Dear Fr John Flader, Someone recently told me that in Nazareth there is a well called “Mary’s well” where the Blessed Virgin supposedly went to draw water. What do we know about this?
Although the Bible does not say anything about Our Lady going to a well to draw water, it is obvious that she would have done so.
It is tradition that has assigned the name ‘Mary’s well’ to a particular well still in existence. A visitor to Nazareth today will find a structure built on the site.
Renovated twice, once in 1967 and again in 2000, the current structure is a symbolic representation of the structure that was once in use.
While the current structure is a non-functional reconstruction inaugurated as part of the Nazareth 2000 celebrations, the traditional Mary’s Well was a local watering hole, with an overground stone structure.
Through the centuries and up until 1966, villagers would gather there to fill water jars or otherwise congregate to relax and exchange news.
At another area not far off, which tapped into the same water source, shepherds and others with domesticated animals would bring their herds to drink.
The well is just down from the Greek Orthodox Church of the Annunciation, and there is a supposed connection between the well and the Annunciation. The earliest written account that suggests that it was at a well that the Annunciation actually took place is the Protoevangelium of James, a second-century apocryphal text.
While the work is not accepted as divinely inspired, it is from it that we have, for example, the names of Mary’s parents Joachim and Anne. As regards the Annunciation, the text reads: “And she took the pitcher and went forth to draw water, and behold, a voice said: ‘Hail Mary, full of grace, you are blessed among women.’”
The Greek Orthodox Church of the Annunciation was built over a Byzantine era church above the spring in the third century, based on the belief that the Annunciation took place at the site.
The Catholic Church, on the other hand, believes that the Annunciation took place less than half a kilometre away, at the site of the present Catholic Basilica of the Annunciation, a modern building finished in 1969 and built over a fourth-century church commissioned by St Helena, mother of the Emperor Constantine I.

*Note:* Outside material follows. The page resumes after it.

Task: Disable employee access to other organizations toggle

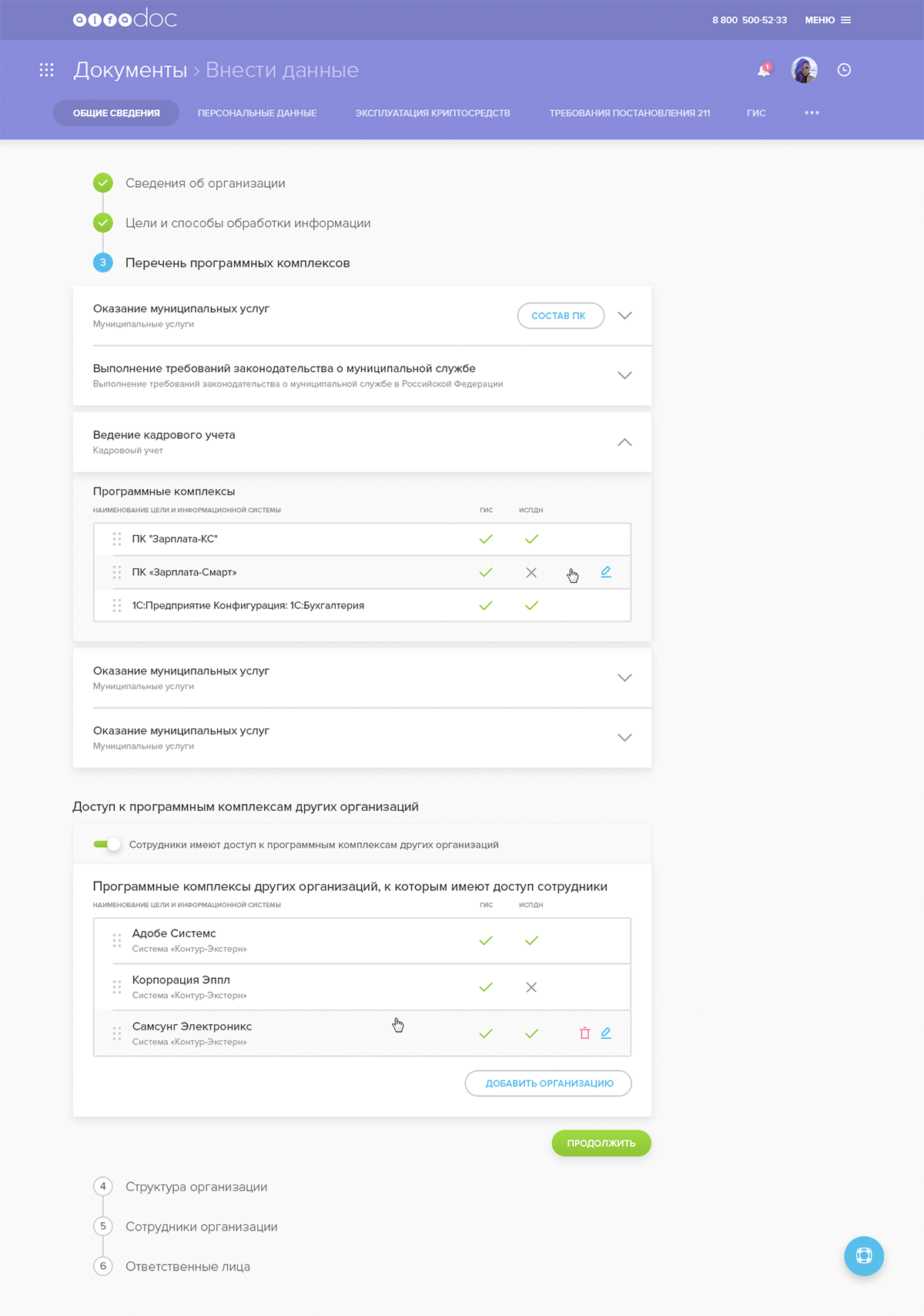Action: [x=107, y=845]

This place is also named Mary’s Well since the water source is located beneath the Basilica. Excavations have shown that it is fed by the same source as the well close to the Orthodox church, and it probably existed at least since the second century.
We know that an underground spring in Nazareth traditionally served as the city’s main source of water. Its designation as ‘Mary’s well’ or ‘Mary’s spring’ goes back a long way.

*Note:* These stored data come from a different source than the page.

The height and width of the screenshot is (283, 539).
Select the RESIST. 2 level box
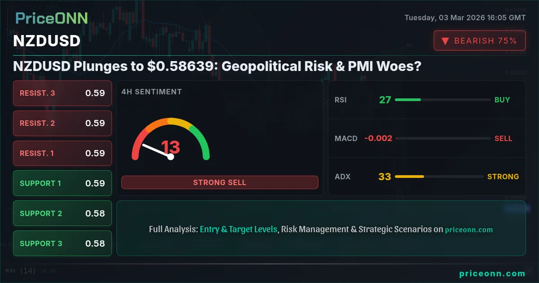point(62,123)
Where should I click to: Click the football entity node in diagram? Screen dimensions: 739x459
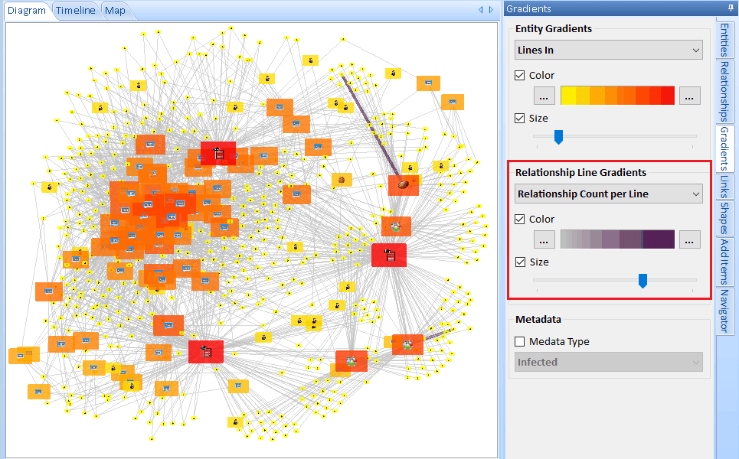tap(403, 185)
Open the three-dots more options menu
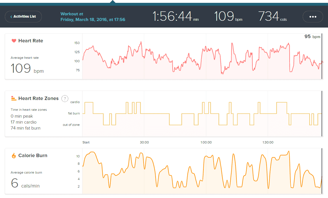Viewport: 328px width, 198px height. (x=313, y=17)
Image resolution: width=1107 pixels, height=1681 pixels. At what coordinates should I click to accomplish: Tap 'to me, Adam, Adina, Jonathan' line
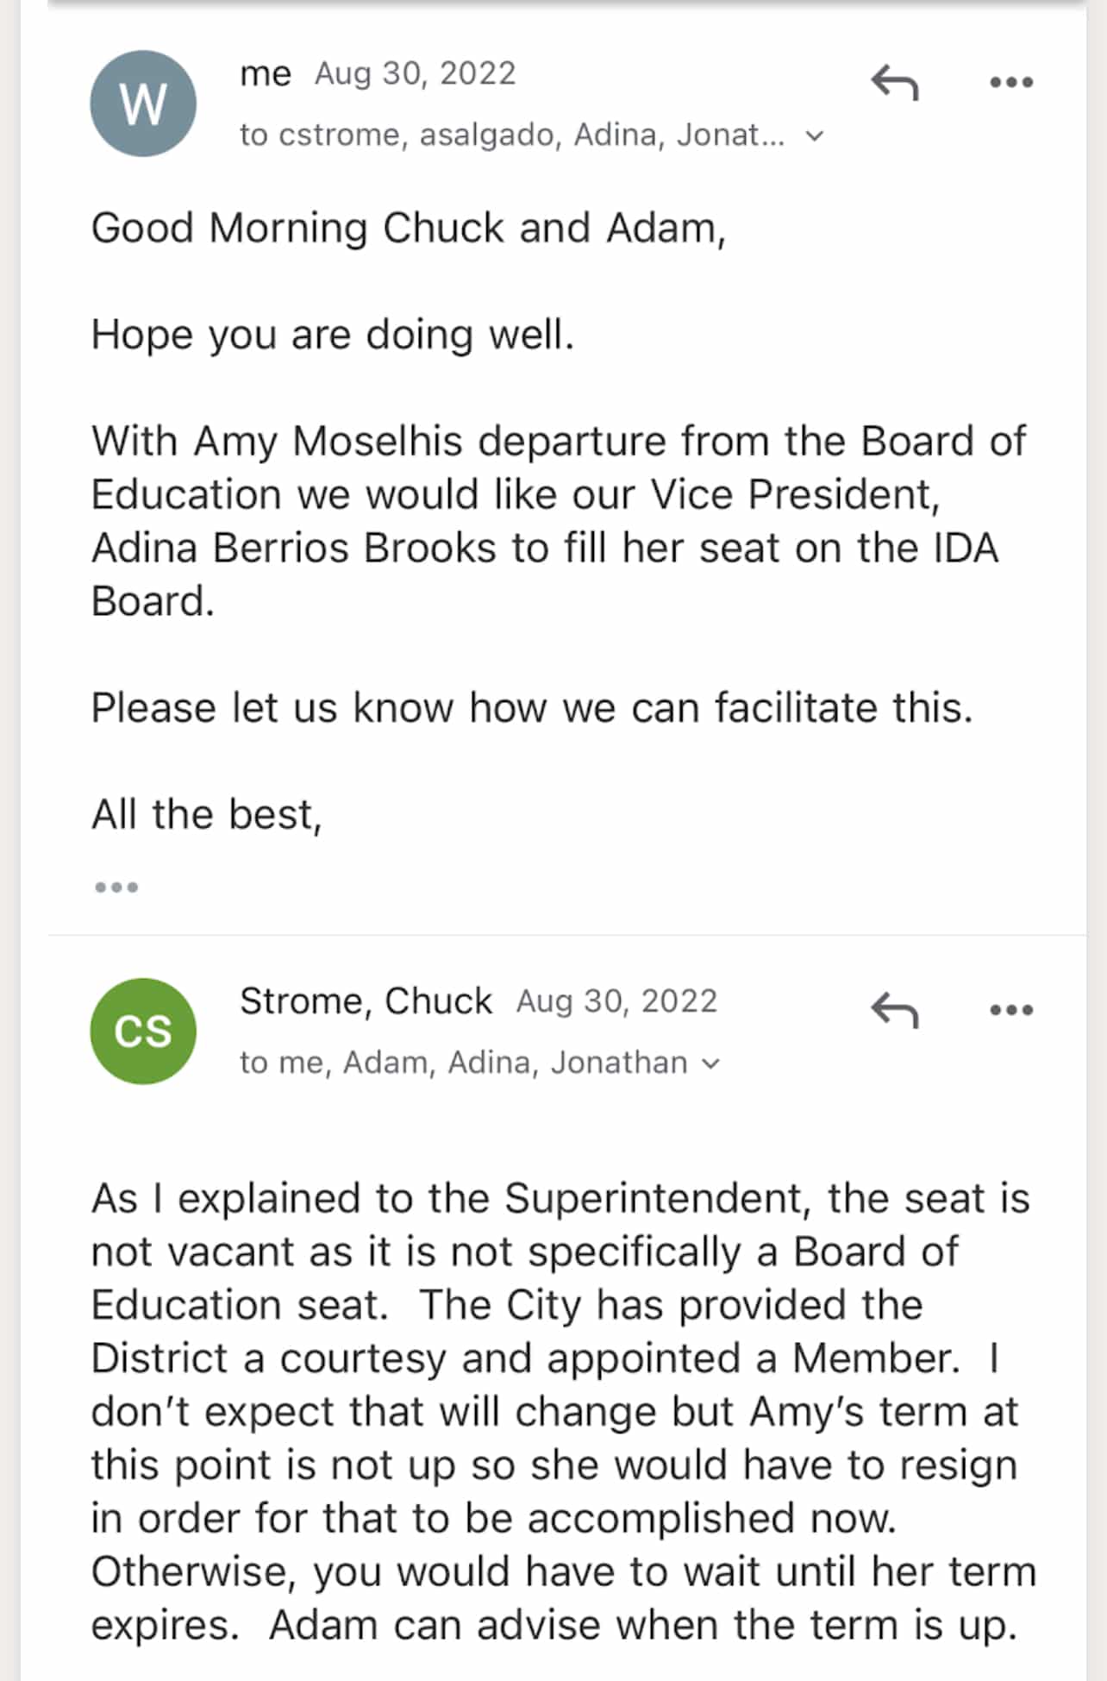(463, 1063)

In his book The Bible as History, Werner Keller writes that Mary’s Well or Ain Maryam, as the locals called it, had been so named since “time immemorial” and that it provided the only water supply in the area. Also, William Rae Wilson, in his book, Travels in Egypt and the Holy Land (1824), describes “a well of the Virgin, which supplied the inhabitants of Nazareth with water”.

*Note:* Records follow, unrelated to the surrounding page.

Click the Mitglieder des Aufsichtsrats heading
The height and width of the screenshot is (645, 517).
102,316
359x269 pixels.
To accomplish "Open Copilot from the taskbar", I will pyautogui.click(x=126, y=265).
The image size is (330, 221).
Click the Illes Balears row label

In June 1853, the British Consul in Jerusalem, James Finn, visited Nazareth and camped near the fountain, the only fountain there at the time. He wrote about it in his book Stirring Times, or Records from Jerusalem – Consular Chronicles of 1853 to 1856, published in 1878.
He describes women going with their jars to collect water and chattering about Miriam, or Mary, revealing the popular association of the well with Our Lady.
The existence of the well was verified in excavations by Yardenna Alexandre and Butrus Hanna of the Israel Antiquities Authority in 1997-98. They discovered a series of underground water systems and they suggested that the site known today as Mary’s Well served as Nazareth’s main water supply from as early as Byzantine times.
So, since there was a well that supplied water for Nazareth in early times, it is quite likely that Our Lady, like everyone else, went there to draw water.